When Huber started thinking about opening her own shop, she set her eye on a plaza next to the Valu Home Centers on Englewood Avenue.
At the time, Huber and her family lived across the street, and the building had been home to a Country Style Donuts and, later, a Dickie's Donuts.
Huber thought it was a good location with ample parking and it helped that it previously had been a doughnut shop.
Huber said she spent a lot of time at Paula's in the early days -- especially when the shop was open 24 hours each day.
"I was exhausted. That's why I'm crazy now -- I worked day and night," she said. The store is now open 4 a.m. to 10 p.m.
She began to make enough money to invest in advertising, on billboards, TV and newspapers, and this marketing brought in more customers.

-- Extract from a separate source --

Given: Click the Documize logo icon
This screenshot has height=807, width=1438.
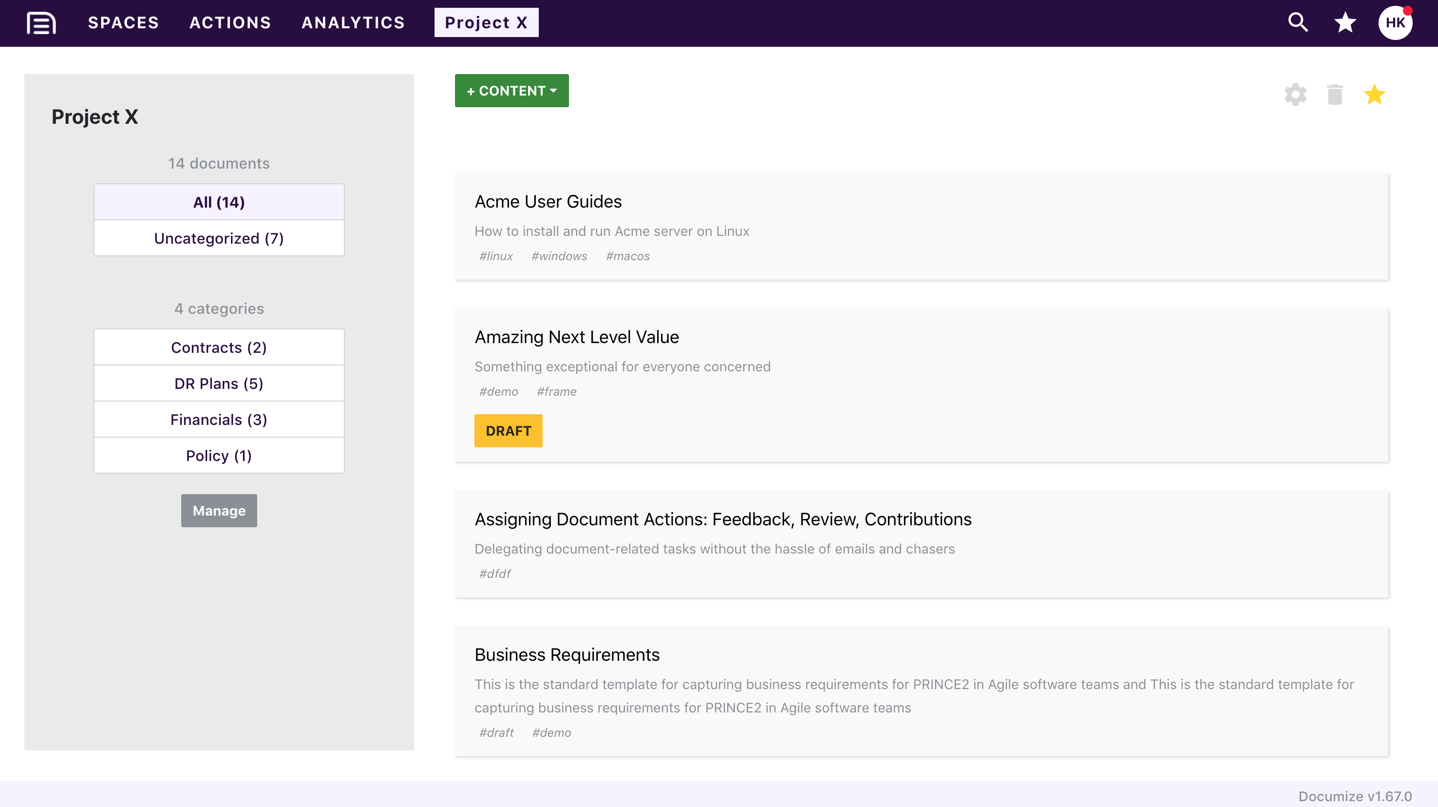Looking at the screenshot, I should [x=41, y=23].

Paula's now sells between 250 and 300 dozen doughnuts on a typical day, with the most on Friday, Saturday and Sunday.
The peanut stick is their best seller, but they've added new flavors such as key lime and peanut butter cup at the suggestion of customers.
Huber said she used to worry more about competition from the big doughnut chains, with their drive-throughs, omnipresent advertising and slightly lower prices. "We're surrounded by them," Huber said.
But she outlasted Krispy Kreme and now she believes the quality of her doughnuts, and the ingredients, helps Paula's stand out in a crowded marketplace.
"It's the old-fashioned way. We cut by hand. We bake fresh daily, every day," Huber said.
They bake with 100 percent vegetable shortening, but their doughnuts can't be considered a light or low-fat treat.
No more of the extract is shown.